Honors Contract Project • COSC 461 • Winter 2026

Connect 4 AI

Java game engine with two AI opponents (Min-Max and Monte Carlo Tree Search), plus a simulation harness for head-to-head analysis.

Java Min-Max Monte Carlo Tree Search OOP JUnit

Demo screenshot or video coming soon

Overview

Built as an Honors Contract for EMU's Introduction to Artificial Intelligence course, this project explores how two classical adversarial-search algorithms, Min-Max with alpha-beta pruning and Monte Carlo Tree Search (MCTS), perform on the same game under matched conditions.

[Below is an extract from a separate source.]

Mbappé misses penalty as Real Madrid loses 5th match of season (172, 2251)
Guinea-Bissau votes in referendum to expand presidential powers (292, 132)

The result is a working Connect 4 engine, two interchangeable AI opponents, and a simulation harness that runs hundreds of games between them to surface meaningful win-rate trends.

Approach

  • Developed a Connect 4 game engine in Java with clean OOP separation between board state, move generation, rules, and player agents, making algorithms swappable behind a shared Player interface.
  • Implemented Min-Max with alpha-beta pruning and a Monte Carlo Tree Search agent (selection, expansion, simulation, backpropagation) as the two AI opponents.
  • Built a simulation framework to pit the algorithms against each other over hundreds of games, varying depth/iteration budgets to analyze win-rate trends.
  • Wrote unit tests to validate move generation, terminal-state detection, and AI behavior under constrained budgets.

Results & Learnings

  • Authored an accompanying paper documenting algorithm performance, implementation challenges, and a comparative analysis of search strategies under fixed compute budgets.
  • Reinforced how the right design pattern (strategy + clean interfaces) makes swapping search algorithms a one-line change rather than a rewrite.
  • Gave me hands-on intuition for when MCTS's randomized rollouts catch up to (and overtake) Min-Max as game complexity grows.